HWS News
14 March 2024 • Faculty • Research • STEM Halfman Publishes Two Papers on Finger Lakes
Salt concentration explored with MaryBridget Horvath ’24 and published in Antropocene; and, Internal waves, seiches, and surges published in Limnology and Oceanography.
Professor of Environmental Studies John Halfman has published two articles regarding chloride hydrogeochemistry and internal waves in the Finger Lakes.

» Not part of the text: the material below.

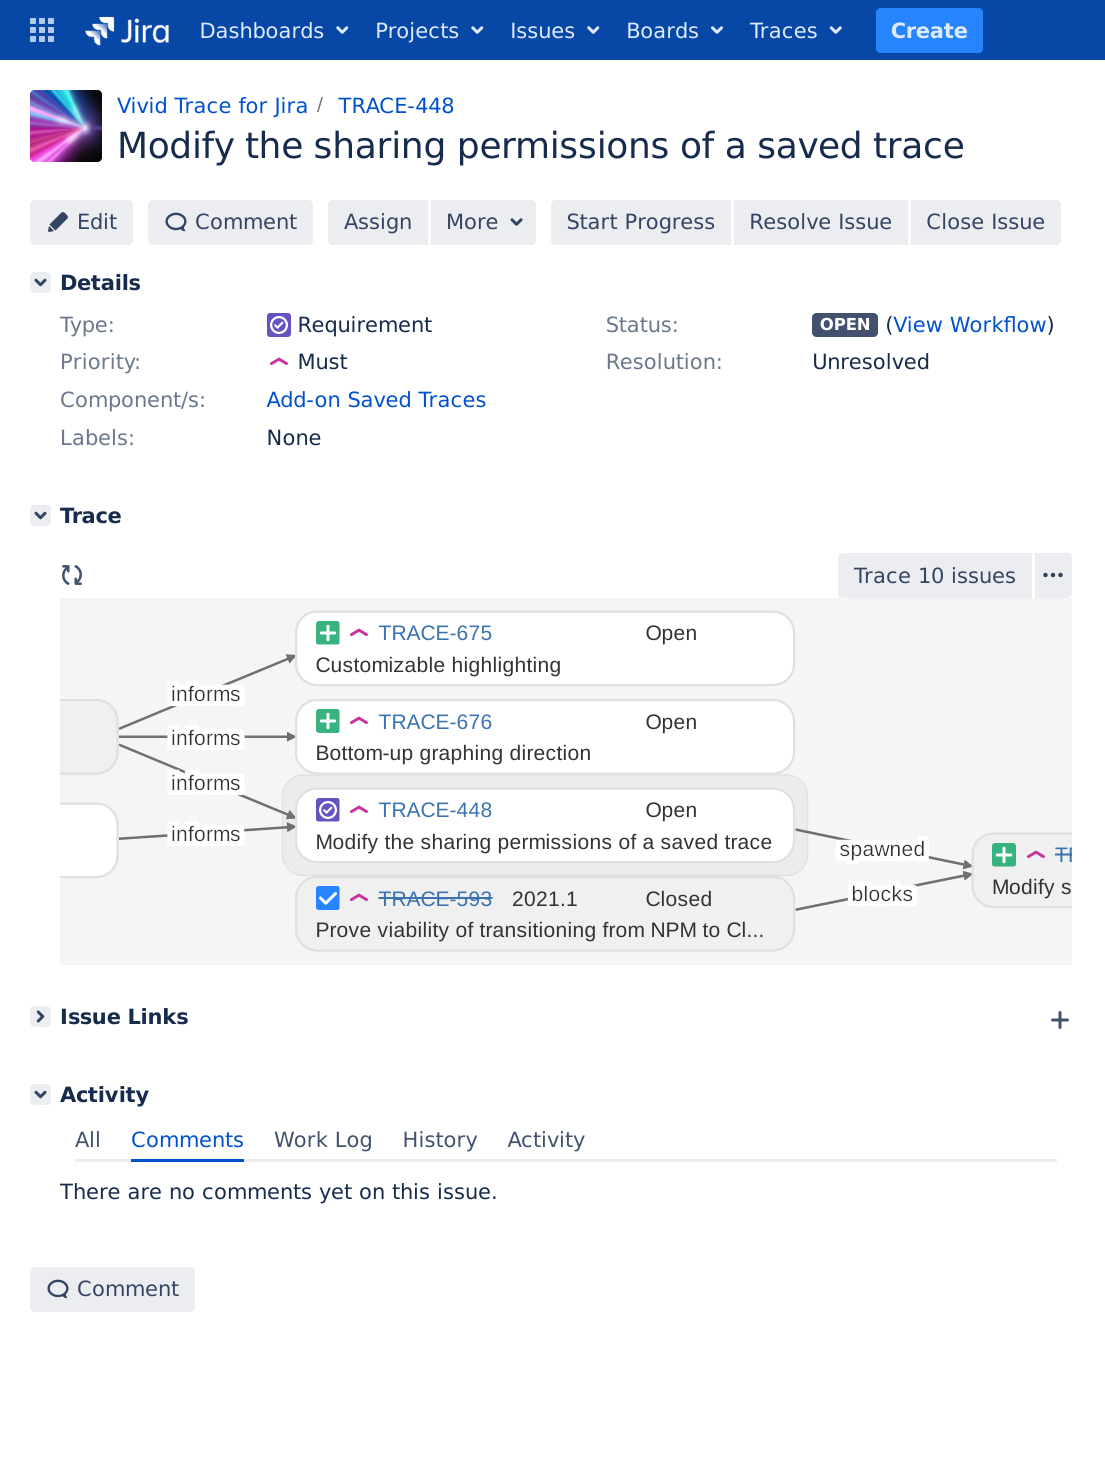Collapse the Details section
The width and height of the screenshot is (1105, 1473).
coord(41,283)
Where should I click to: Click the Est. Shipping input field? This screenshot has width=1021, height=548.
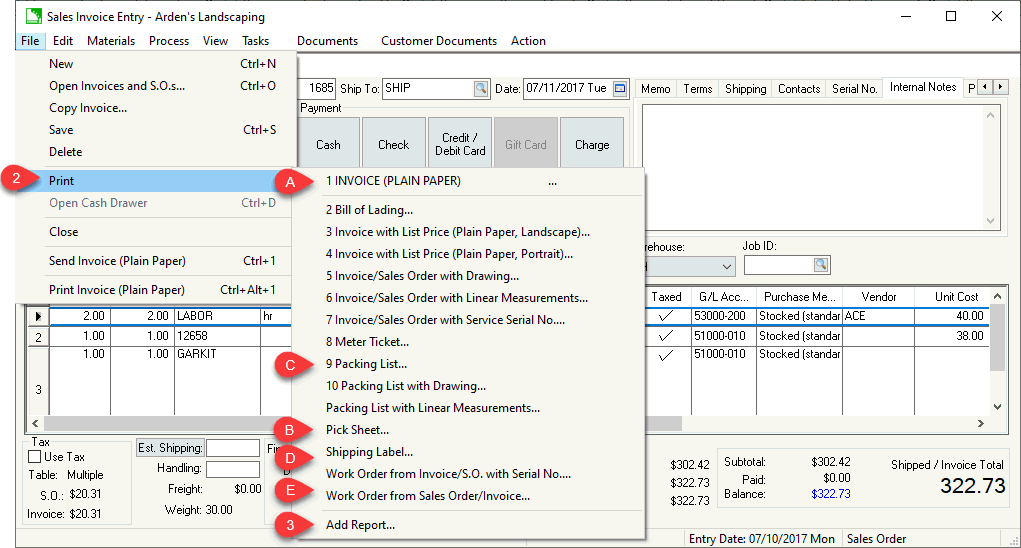pos(232,448)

In “Chloride hydrogeochemistry of the Finger Lakes in Central and Western New York, USA,” which appears in the journal Anthropocene, Halfman and MaryBridget Horvath ’24 examine the change in chloride (salt) concentrations in the Finger Lakes during the 20th century. The results were split into two groups. In the first group, Seneca and Cayuga lakes experienced a decade-long spike in salt concentration in the middle of the 20th century.
“We hypothesize that the spike resulted from the input of substantial salt mine wastes before the establishment of the Environmental Protection Agency,” says Halfman.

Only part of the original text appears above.